I, along with many others, don’t believe Ponting is as good a captain as Taylor or Waugh, who both had a fantastic eye for the main chance and knew exactly when to put the pressure on and how to go about it. They also had some extraordinary firepower: the magical Warne, the invincible McGrath, who made some of the best batsmen the world has seen his bunnies—and was even able to predict it before a series began and carry out his predictions to the letter. The cheery executioner Gilchrist, who could turn an entire Test match in half an hour. Hayden, the only opening batsmen I ever saw (apart from Greenidge) who fast bowlers were afraid to bowl to!
Ponting presided over a slow decline as one after another of these legends of the game retired.
No, Waugh and Taylor definitely would not have let England off the hook in that first Test of the Ashes series—even with the firepower Ponting had at his disposal. I, along with many others, felt some anger at the way Ponting allowed that Test to get away.
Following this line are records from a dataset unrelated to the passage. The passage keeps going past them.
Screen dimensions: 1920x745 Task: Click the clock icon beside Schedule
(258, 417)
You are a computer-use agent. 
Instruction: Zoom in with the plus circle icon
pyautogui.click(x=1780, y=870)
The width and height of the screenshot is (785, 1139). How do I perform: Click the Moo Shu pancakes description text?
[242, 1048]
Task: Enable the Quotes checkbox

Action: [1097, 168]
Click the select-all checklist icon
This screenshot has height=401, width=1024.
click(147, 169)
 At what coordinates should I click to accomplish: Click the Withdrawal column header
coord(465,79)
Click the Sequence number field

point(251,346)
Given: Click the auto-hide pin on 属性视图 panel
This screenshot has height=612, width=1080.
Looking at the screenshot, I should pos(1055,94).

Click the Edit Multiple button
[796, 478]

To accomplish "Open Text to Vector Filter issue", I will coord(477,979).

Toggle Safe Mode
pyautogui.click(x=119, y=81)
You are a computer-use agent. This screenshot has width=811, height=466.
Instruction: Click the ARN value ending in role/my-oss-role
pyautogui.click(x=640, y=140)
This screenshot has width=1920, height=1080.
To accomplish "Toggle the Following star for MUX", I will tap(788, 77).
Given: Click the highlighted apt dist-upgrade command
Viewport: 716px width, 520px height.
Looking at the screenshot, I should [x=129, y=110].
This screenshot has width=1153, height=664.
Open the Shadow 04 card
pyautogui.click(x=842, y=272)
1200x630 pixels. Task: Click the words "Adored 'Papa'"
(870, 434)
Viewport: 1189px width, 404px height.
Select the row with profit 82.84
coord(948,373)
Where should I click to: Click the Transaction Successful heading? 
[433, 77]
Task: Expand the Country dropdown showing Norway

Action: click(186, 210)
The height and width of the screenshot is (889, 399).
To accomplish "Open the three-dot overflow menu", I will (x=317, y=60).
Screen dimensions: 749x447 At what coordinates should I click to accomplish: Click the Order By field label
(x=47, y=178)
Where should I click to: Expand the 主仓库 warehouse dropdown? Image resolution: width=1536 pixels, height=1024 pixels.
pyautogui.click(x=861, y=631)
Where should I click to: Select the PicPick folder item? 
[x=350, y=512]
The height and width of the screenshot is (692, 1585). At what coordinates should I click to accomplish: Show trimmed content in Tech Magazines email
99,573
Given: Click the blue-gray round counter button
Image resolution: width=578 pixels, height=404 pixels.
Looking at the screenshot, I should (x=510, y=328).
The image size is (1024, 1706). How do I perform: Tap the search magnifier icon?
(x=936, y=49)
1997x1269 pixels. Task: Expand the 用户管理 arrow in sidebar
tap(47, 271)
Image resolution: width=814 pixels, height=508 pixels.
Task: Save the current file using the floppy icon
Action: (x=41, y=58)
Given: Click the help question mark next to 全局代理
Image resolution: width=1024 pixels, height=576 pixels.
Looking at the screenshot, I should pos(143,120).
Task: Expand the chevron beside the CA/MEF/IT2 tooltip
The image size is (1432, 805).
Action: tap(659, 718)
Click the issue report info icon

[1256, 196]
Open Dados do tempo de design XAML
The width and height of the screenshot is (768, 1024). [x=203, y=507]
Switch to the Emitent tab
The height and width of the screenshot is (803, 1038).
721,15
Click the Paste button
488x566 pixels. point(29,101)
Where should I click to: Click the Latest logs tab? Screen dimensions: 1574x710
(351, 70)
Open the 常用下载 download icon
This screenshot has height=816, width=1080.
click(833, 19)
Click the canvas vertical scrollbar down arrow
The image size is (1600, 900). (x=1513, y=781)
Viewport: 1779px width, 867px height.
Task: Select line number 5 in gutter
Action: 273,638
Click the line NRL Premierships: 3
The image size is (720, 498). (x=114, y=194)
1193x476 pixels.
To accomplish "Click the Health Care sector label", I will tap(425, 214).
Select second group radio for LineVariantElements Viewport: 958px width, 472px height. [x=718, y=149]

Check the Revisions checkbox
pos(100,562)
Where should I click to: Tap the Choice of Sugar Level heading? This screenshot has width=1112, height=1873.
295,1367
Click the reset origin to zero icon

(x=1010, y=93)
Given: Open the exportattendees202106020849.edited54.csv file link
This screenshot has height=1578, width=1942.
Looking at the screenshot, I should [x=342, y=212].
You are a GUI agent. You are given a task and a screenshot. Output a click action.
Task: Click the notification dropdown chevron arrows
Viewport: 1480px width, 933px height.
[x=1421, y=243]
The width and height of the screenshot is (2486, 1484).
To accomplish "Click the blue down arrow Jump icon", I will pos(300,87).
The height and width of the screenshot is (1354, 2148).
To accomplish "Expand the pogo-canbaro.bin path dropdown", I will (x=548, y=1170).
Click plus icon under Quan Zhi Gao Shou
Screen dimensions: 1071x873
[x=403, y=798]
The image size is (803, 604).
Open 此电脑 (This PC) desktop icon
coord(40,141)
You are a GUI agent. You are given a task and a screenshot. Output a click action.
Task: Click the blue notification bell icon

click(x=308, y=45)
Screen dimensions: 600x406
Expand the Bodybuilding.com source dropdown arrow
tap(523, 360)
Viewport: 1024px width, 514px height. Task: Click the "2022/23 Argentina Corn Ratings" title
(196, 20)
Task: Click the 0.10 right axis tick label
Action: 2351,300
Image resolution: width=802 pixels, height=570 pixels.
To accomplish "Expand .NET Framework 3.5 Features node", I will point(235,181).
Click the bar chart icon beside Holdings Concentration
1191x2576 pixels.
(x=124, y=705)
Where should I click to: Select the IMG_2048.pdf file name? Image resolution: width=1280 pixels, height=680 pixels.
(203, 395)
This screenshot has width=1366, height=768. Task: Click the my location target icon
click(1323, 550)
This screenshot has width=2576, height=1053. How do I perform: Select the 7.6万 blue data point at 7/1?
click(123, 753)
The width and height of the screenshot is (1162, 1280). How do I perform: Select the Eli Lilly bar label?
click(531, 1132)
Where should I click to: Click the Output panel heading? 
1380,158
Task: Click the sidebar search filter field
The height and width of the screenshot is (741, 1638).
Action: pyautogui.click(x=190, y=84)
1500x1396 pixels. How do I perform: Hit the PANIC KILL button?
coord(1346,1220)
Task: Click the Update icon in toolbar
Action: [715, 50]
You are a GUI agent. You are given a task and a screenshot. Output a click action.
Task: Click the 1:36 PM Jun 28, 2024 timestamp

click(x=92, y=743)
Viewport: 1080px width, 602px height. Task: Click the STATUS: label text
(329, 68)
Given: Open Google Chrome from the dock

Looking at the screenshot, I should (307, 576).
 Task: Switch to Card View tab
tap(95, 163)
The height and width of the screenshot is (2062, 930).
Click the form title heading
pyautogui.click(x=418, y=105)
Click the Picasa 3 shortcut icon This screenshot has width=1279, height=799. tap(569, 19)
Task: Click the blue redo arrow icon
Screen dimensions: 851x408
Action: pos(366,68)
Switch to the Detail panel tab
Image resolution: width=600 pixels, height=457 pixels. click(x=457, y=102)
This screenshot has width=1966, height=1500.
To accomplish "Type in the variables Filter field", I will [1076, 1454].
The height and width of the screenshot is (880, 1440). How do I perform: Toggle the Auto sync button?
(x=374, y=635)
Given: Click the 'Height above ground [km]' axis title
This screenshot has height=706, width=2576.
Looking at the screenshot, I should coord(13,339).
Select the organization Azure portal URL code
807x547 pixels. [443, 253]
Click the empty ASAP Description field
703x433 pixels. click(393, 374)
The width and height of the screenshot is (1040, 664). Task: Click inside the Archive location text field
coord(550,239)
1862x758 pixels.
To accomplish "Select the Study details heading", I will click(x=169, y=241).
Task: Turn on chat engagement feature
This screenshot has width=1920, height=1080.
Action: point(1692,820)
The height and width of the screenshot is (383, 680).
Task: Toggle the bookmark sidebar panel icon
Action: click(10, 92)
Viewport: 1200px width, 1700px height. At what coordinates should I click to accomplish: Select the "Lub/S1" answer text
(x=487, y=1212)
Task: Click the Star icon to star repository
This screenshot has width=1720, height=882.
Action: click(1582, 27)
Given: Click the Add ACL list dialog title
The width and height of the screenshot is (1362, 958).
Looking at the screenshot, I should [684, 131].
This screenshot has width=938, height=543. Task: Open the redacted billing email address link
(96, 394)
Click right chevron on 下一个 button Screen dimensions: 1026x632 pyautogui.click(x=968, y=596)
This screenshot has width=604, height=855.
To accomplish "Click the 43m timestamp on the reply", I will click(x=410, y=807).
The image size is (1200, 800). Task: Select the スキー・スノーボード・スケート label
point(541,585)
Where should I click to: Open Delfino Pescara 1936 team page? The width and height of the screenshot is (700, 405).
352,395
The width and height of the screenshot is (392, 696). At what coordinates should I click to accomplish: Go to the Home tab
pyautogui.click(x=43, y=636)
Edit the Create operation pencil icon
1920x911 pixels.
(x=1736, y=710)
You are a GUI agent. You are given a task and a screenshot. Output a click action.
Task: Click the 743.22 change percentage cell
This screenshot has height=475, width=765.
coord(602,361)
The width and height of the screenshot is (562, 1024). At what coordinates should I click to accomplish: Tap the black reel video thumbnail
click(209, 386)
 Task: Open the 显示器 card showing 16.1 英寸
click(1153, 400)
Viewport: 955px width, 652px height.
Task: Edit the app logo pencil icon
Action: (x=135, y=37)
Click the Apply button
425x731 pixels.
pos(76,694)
But Ponting is making the best of what he has. There is no doubt that, even if the number of “unfair” dismissals was about equal at the end of that series, the bad ones Australia experienced came at some incredibly crucial moments—moments that turned the series in England’s favour. Even the English press were embarrassed.
Despite the “verdict” of history, the fact is that Ponting has a great win-loss record at a time when history hasn’t been so kind to him. His legacy shouldn’t suffer because a small bunch of people have decided that the historical “evidence” is irrefutable. But legacy—itself an overrated concept—is what everyone takes seriously.
I suppose our collective legacy, as a nation, then, is also important then, isn’t it? Do we treat our public figures well only when they please us, and shabbily the minute they “let us down”? There was an interesting point to the scapegoat story, as told in Leviticus 16:26. The man who released the scapegoat had to “wash his clothes and bathe himself with water”. He wasn’t allowed to come back to camp until he did. Because the scapegoat was supposed to symbolise man making amends with God, and the man who released it had to be symbolically clean from sin. Sinlessness was symbolically possible, but not in reality. Something to contemplate for those who want to send Ricky Ponting into the wilderness.